--- Start ---

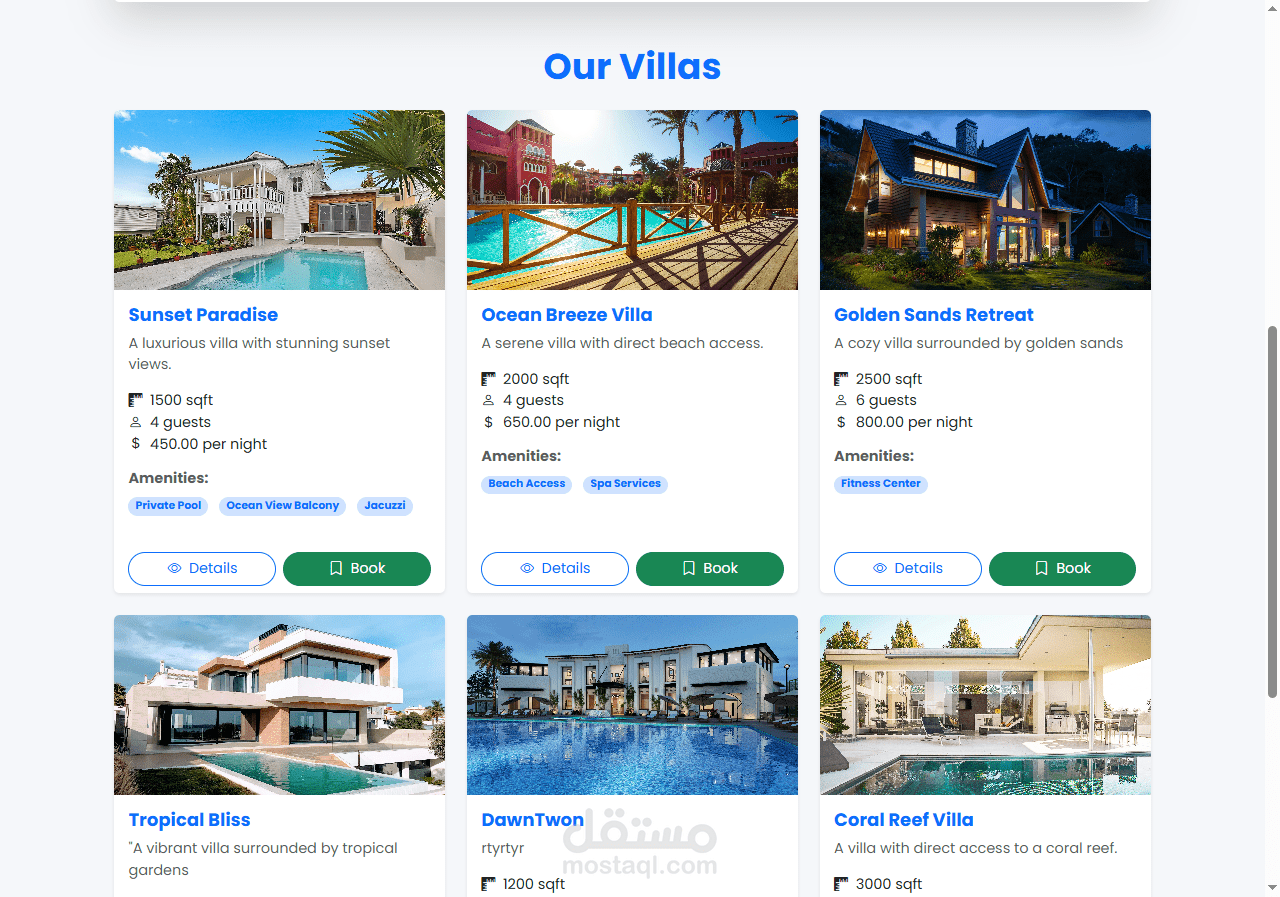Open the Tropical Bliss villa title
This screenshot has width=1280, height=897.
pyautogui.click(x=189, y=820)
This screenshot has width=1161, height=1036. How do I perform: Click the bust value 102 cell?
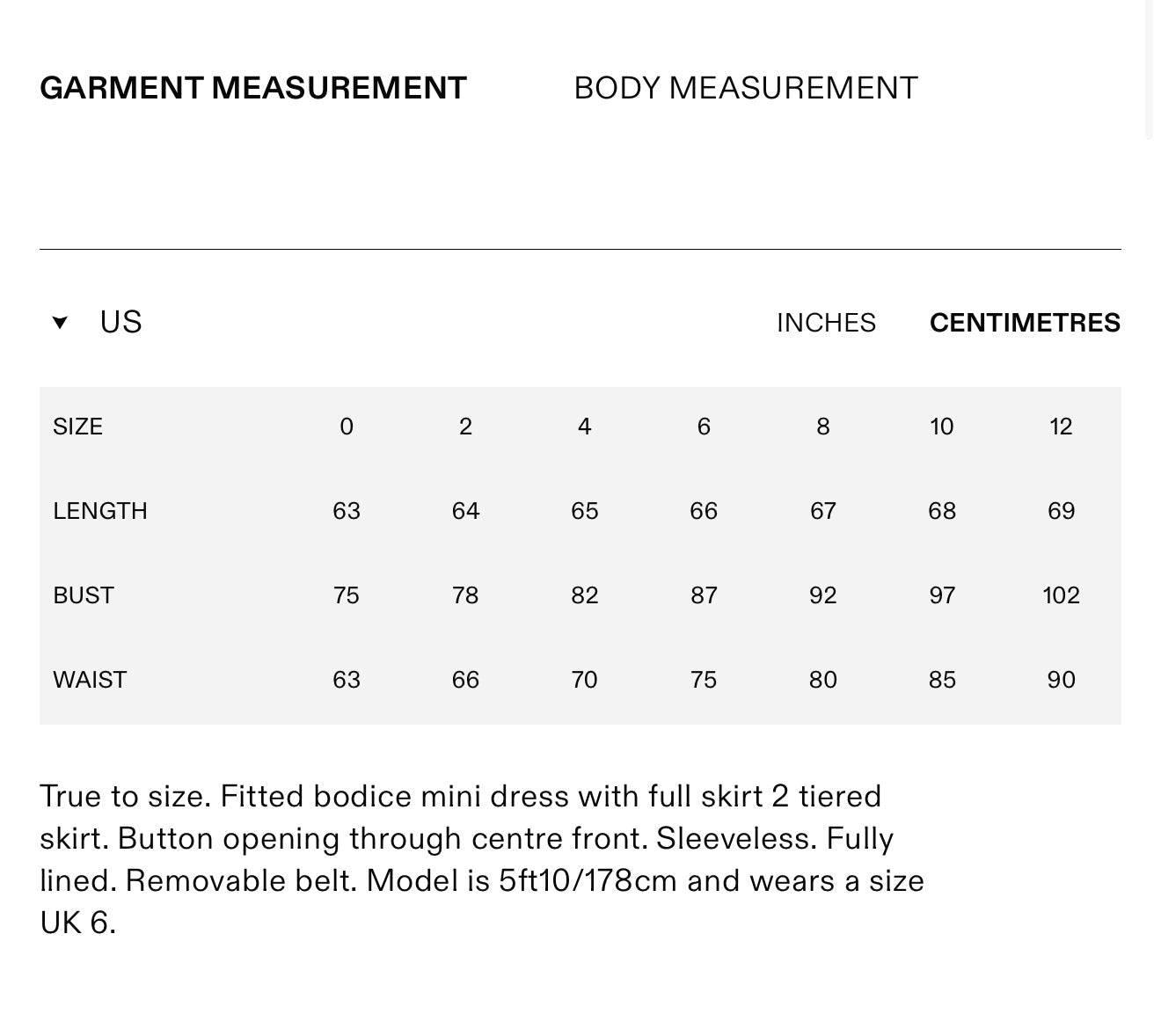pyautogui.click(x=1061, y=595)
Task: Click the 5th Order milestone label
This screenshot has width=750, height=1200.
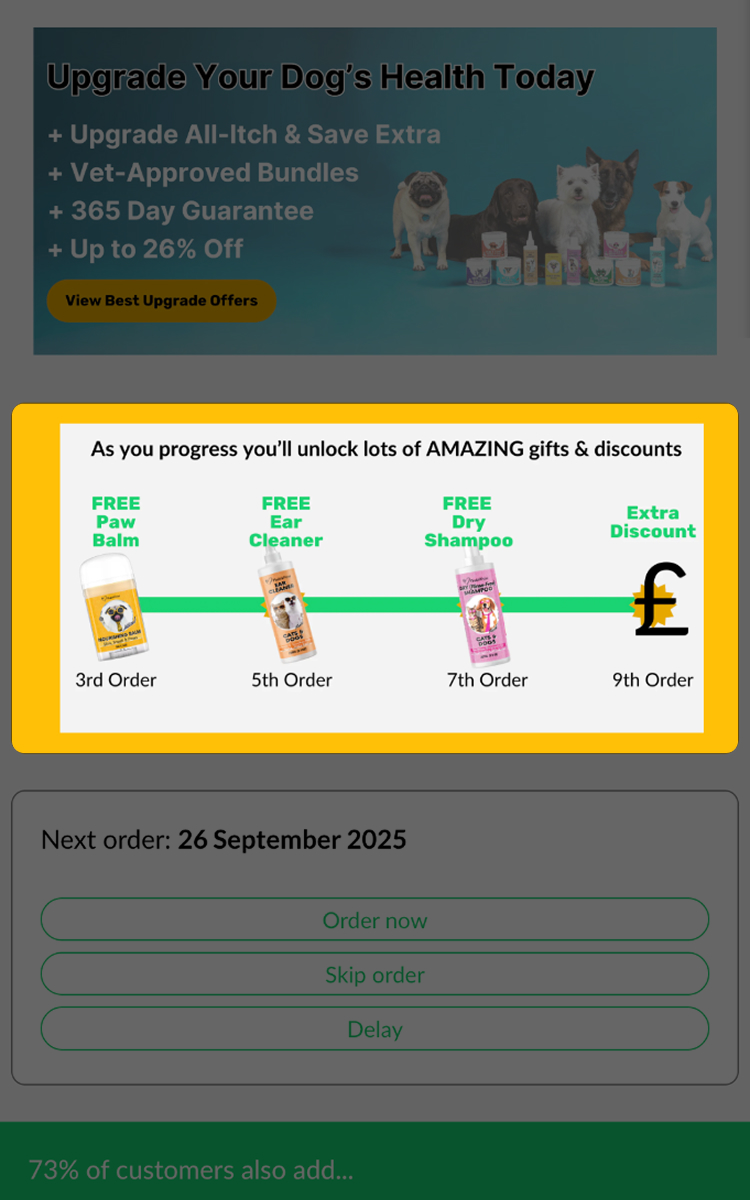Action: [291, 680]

--- End ---

» BRIEF:
Rewrite all of the rows above, swapping "milestone" for "checkpoint" and leaving everything else unchanged. Omit the pictures from your answer.

» RESULT OF THE EXERCISE:
Open the Tropical Bliss villa title
This screenshot has width=1280, height=897.
pyautogui.click(x=189, y=820)
This screenshot has width=1161, height=1036. How do I perform: Click the bust value 102 cell?
pyautogui.click(x=1061, y=595)
Task: Click the 5th Order checkpoint label
This screenshot has width=750, height=1200.
Action: [291, 680]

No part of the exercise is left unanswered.